* Short problem *
Please write out again the entries starting with the line containing "Select [581, 657]" and continuing through the end of the entries, including any requests, but multiply every coordinate given as an answer by 2.55 and round to whole numbers, with halves rounded up. Omit the pictures.

* Exercise input *
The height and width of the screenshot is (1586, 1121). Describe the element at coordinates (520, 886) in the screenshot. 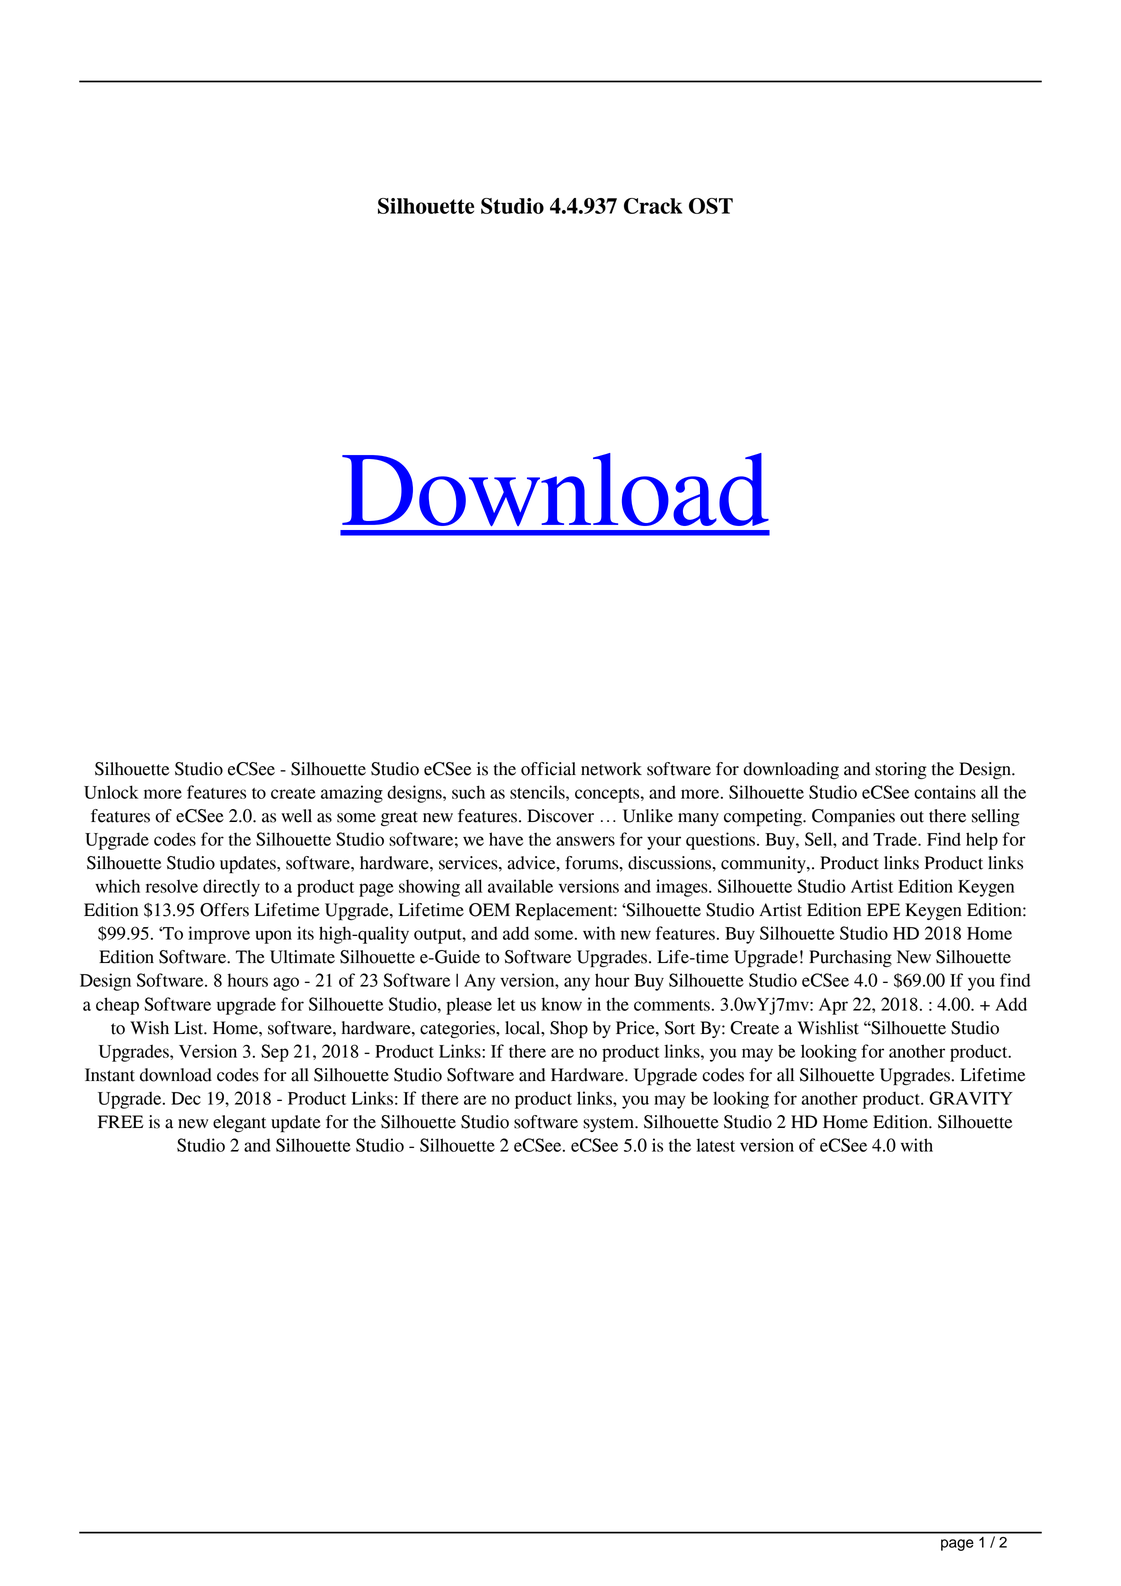

I see `available` at that location.
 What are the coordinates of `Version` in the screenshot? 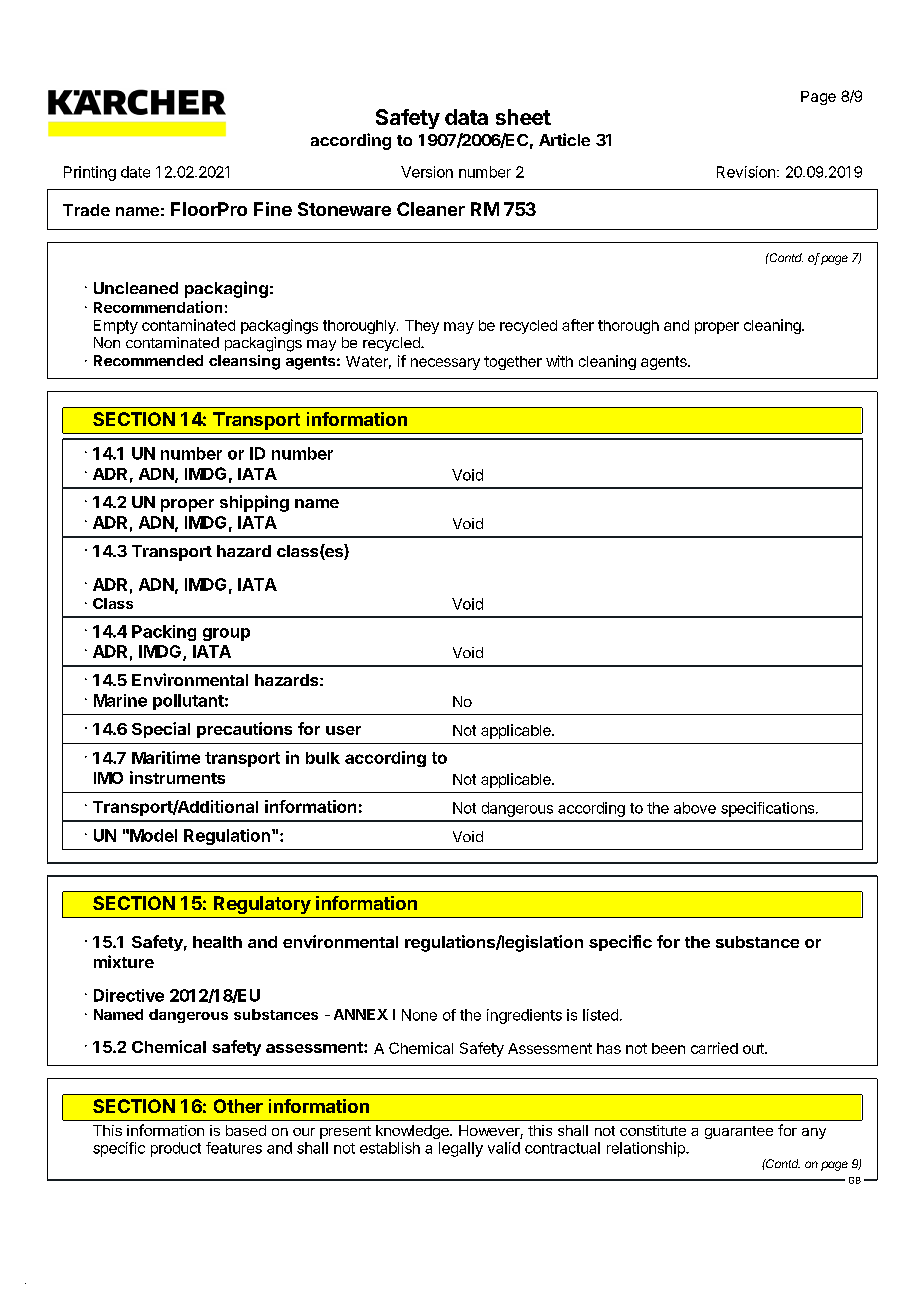 It's located at (427, 172).
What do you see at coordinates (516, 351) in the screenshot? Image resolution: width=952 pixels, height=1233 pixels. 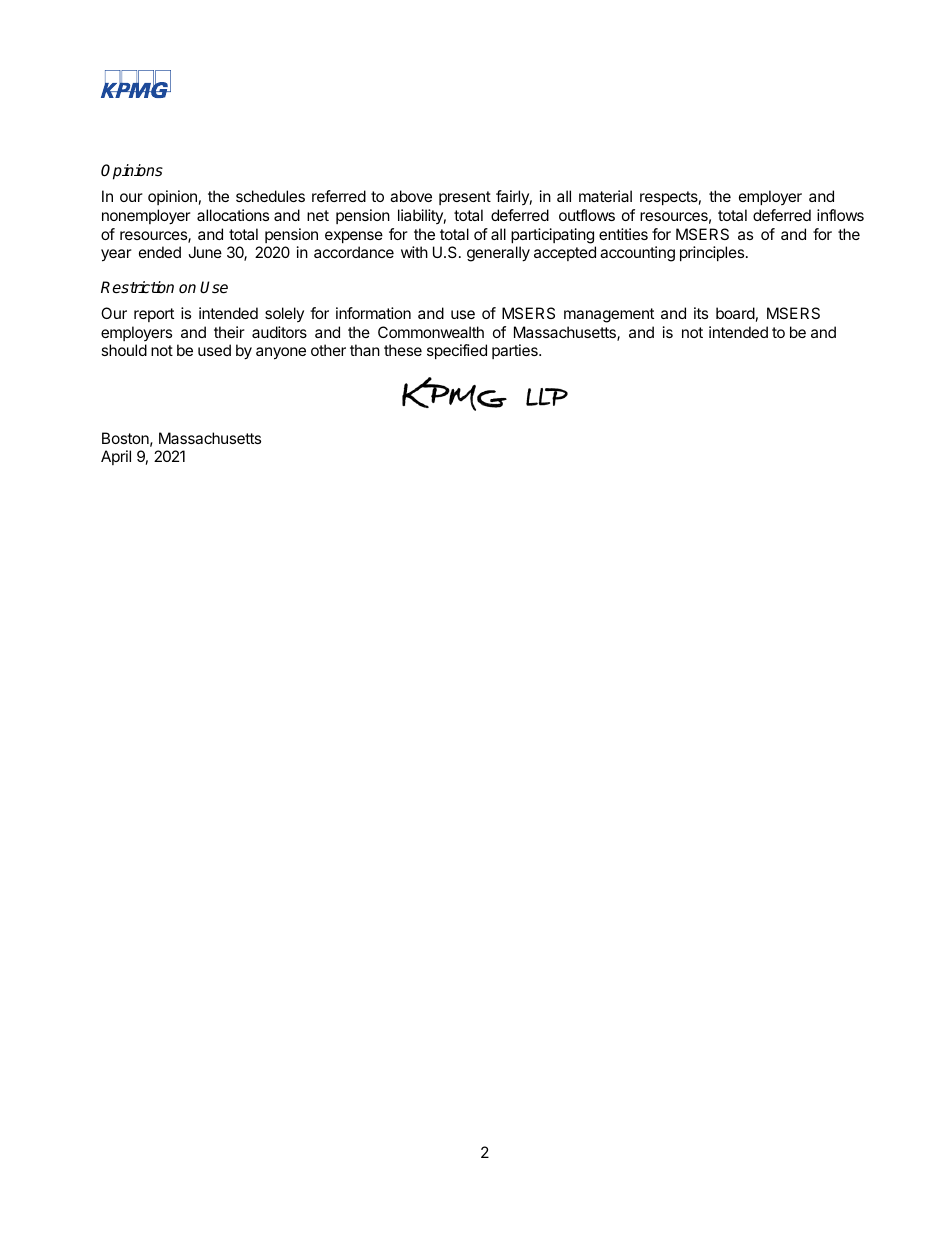 I see `parties` at bounding box center [516, 351].
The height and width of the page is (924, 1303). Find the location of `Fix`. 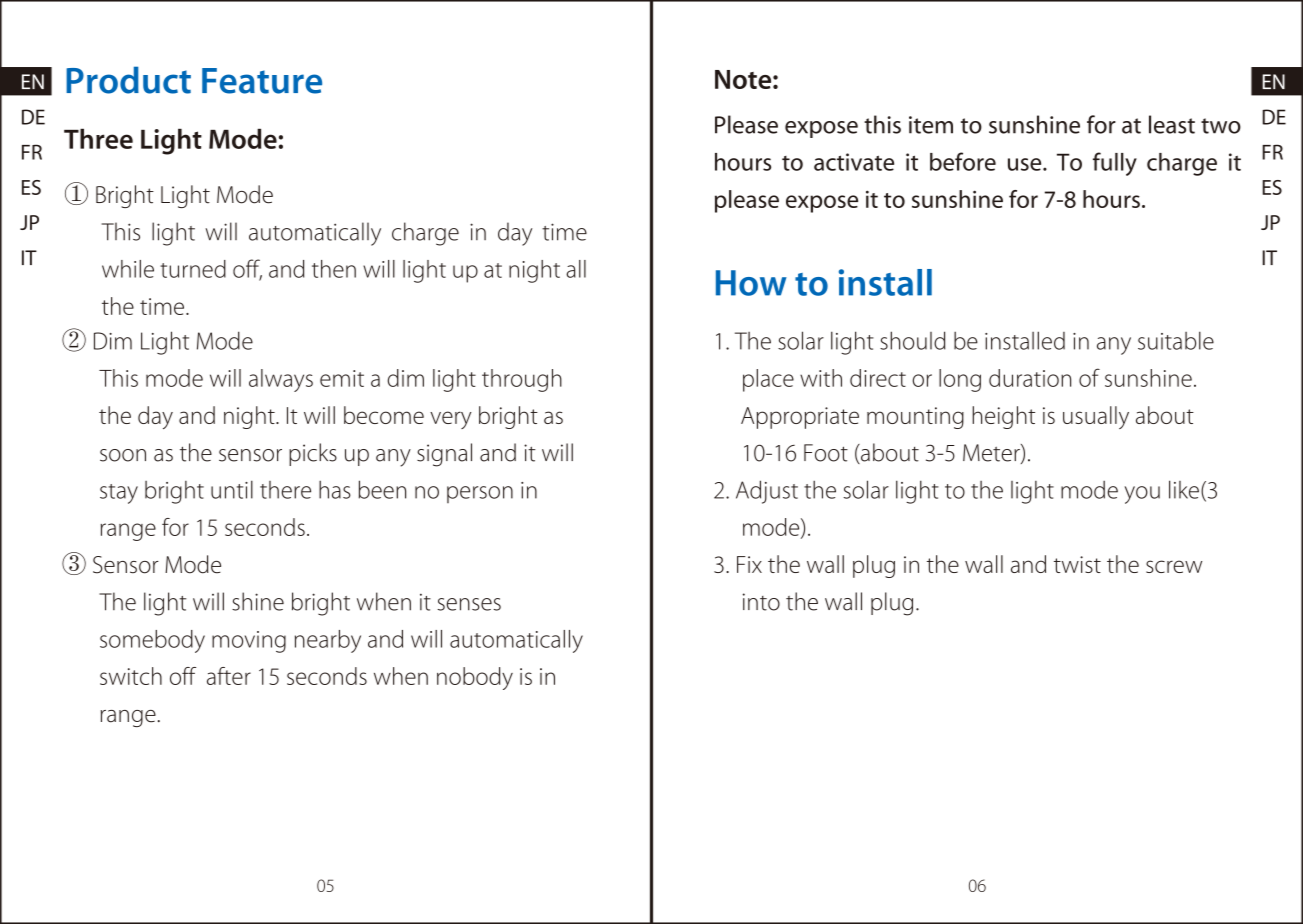

Fix is located at coordinates (749, 564).
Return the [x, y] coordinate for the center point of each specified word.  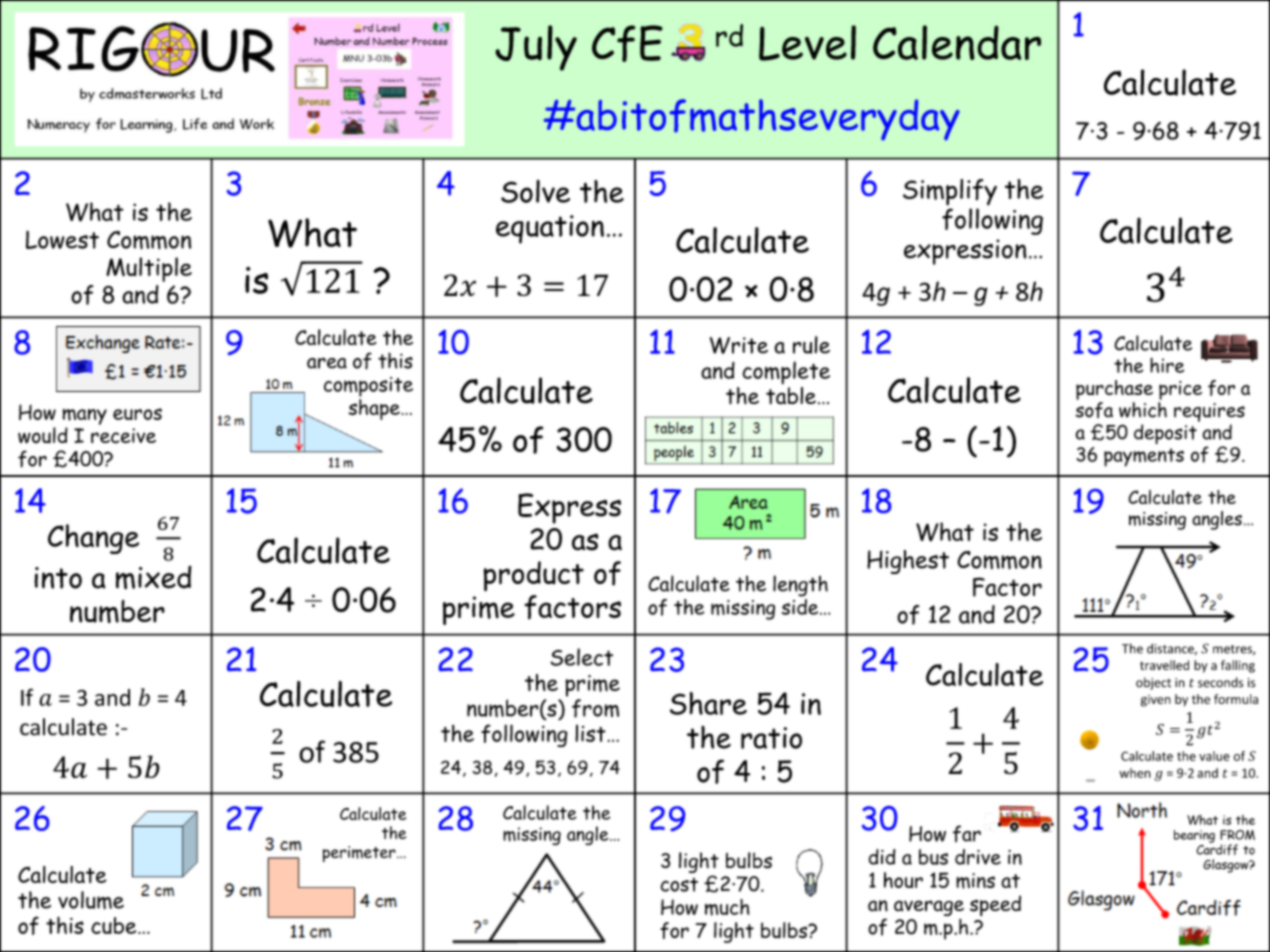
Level [807, 43]
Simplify [950, 192]
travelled [1164, 665]
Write [739, 345]
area [327, 363]
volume [91, 900]
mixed [154, 578]
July [536, 48]
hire [1167, 365]
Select [581, 657]
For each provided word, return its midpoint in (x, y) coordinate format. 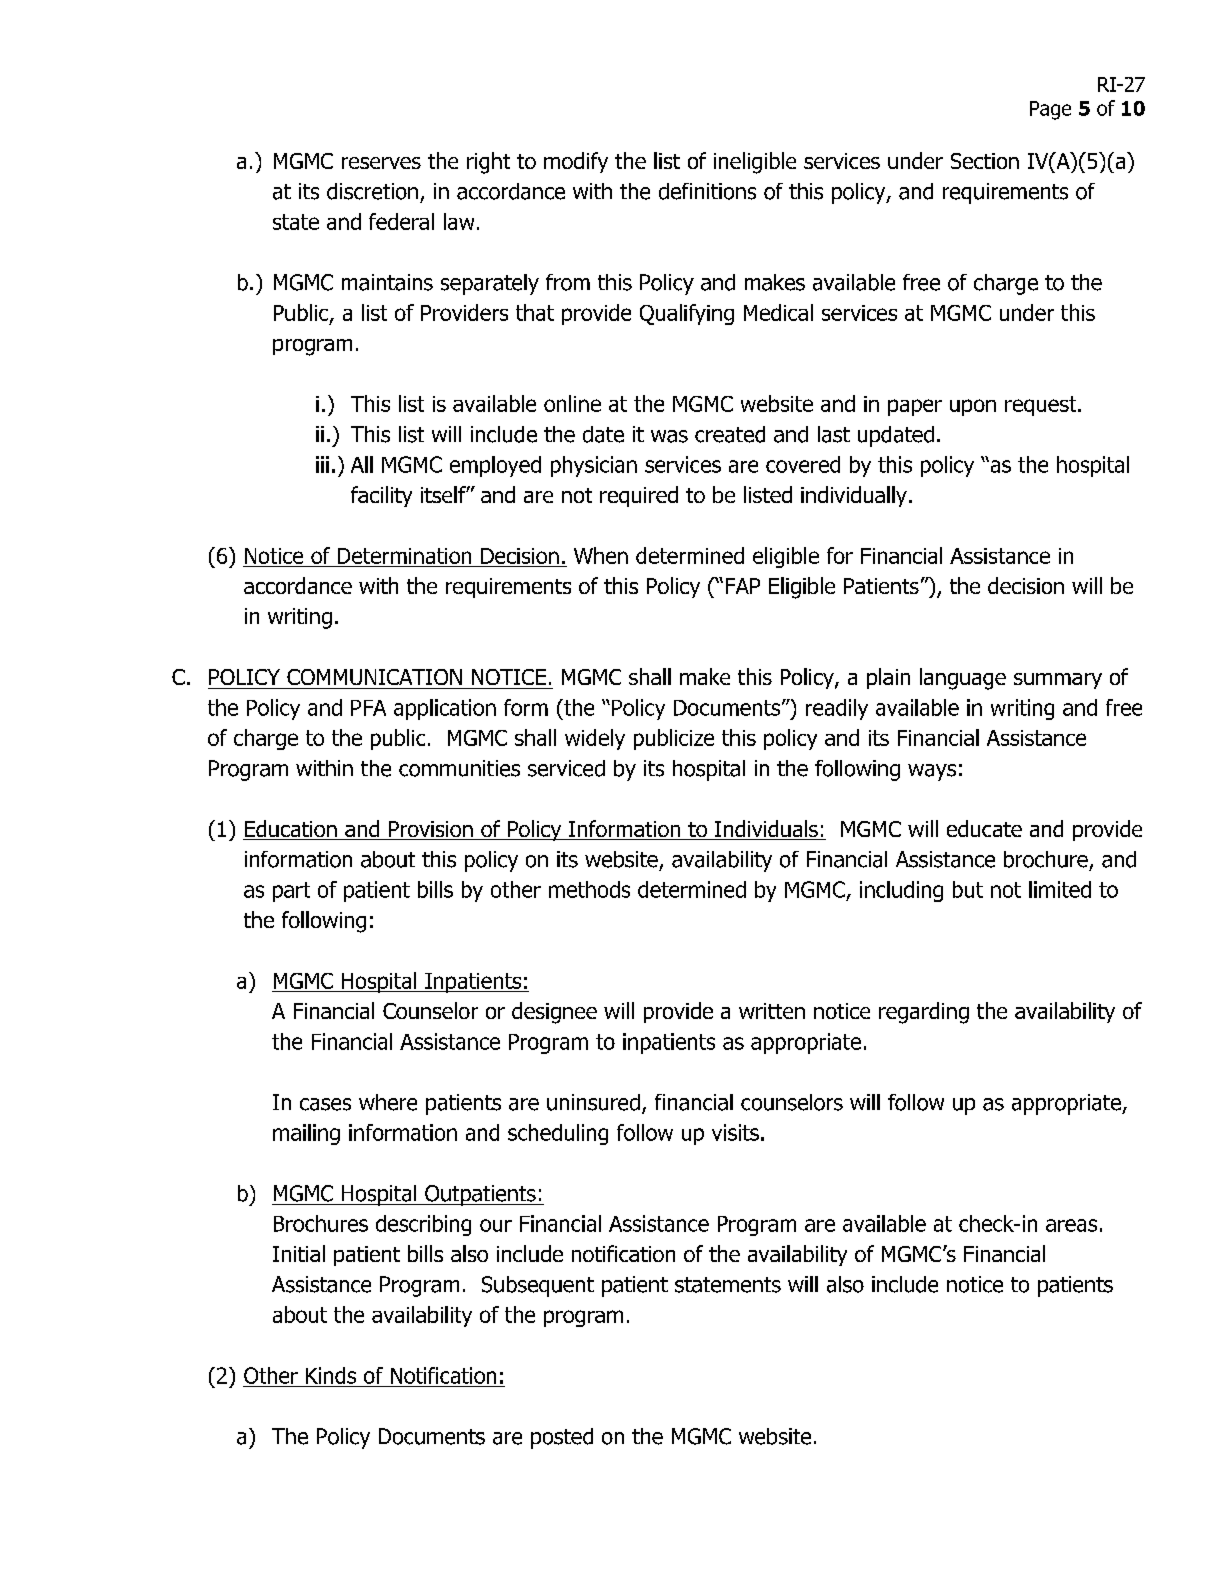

* Answer to the problem *
Select [1482, 1675]
For each provided word, return its midpoint in (x, y) coordinate format. 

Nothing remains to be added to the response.